Lines that are intended to aid in memorization are called mnemonic verses, and we use them on a daily basis. Think of when you try to determine how many days are in a month: “Thirty days hath September…” Or when you consider how “neither” should be spelled: “I before E except after C…” Is that snake in your yard friend or foe? “Red on black, friend of Jack…”

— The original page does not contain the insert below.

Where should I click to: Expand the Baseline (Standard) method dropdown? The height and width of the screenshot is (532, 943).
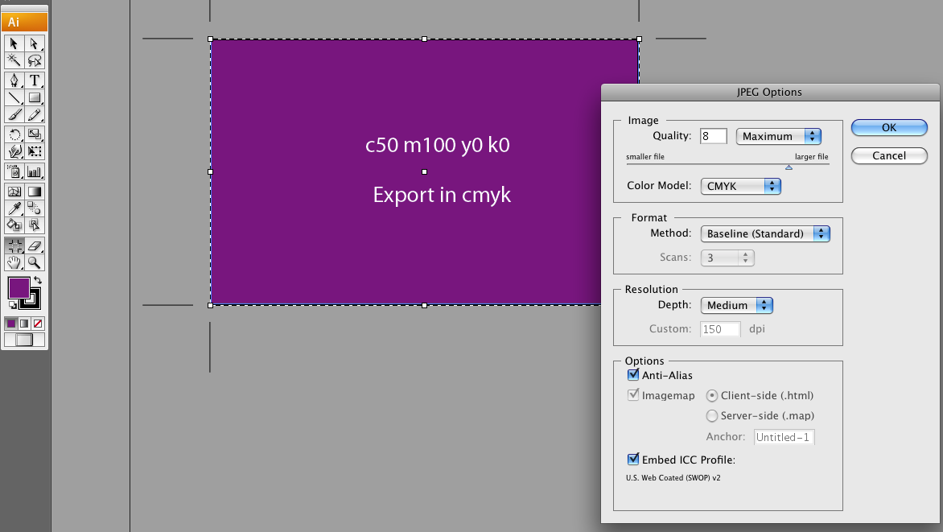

There are even longer mnemonic verses for memorizing heftier material. For example, this witty little song for the history of the monarchy in England (sung to the tune of Good King Wenceslas):

Willie, Willie, Harry, Stee,
Harry, Dick, John, Harry three;
One, two, three Neds, Richard two
Harrys four, five, six... then who?
Edwards four, five, Dick the bad,
Harrys twain and Ned the Lad;
Mary, Bessie, James the Vain,
Charlie, Charlie, James again...
William and Mary, Anna Gloria,
Four Georges, William and Victoria;
Edward seven next, and then
George the fifth in 1910;
Ned the eighth soon abdicated
Then George the sixth was coronated;
After which Elizabeth
And that's the end until her death.
–Wikipedia, “Mnemonic verses of monarchs in England”

The little book from Special Collections that I’m sharing today is Marmaduke Multiply’s Merry Method of Making Minor Mathematicians of 1841. We have a facsimile of the work, which was a favorite among nineteenth-century schoolchildren for memorizing their numbers.

Originally published in 1816 and 1817, the book was largely popular in the UK, but it spread to the US toward the later half of the nineteenth century. The book has funny little woodcuts depicting various scenes and then a rhyming verse that helps the reader remember their times tables. Here are a few examples:

31
4 times 8 are 32, I once could dance as well as you.

 

46.1
6 times 8 are 48. Dear Aunt, your dress is out of date.

 

47.2
6 times 9 are 54. My little boat has come ashore.

Some of the most beautiful woodcut work appears on the borders. Here is close up of the corner piece on that last one:

cornerart1
Detail image of a corner woodcut.

Finally, my favorite page shows a child holding a book just like the one the image appears in! It also mentions the bookshop that sold Marmaduke Multiply’s Merry Method of Making Minor Mathematicians, which happened to be financially linked to the publishing house that produced the book (talk about savvy marketing!):

34.1
A little metatextual advertising!

What rhymes do you remember from childhood?


 

Marmaduke Multiply’s Merry Method of Making Minor Mathematicians. New York: Dover Publications, 1972. Print.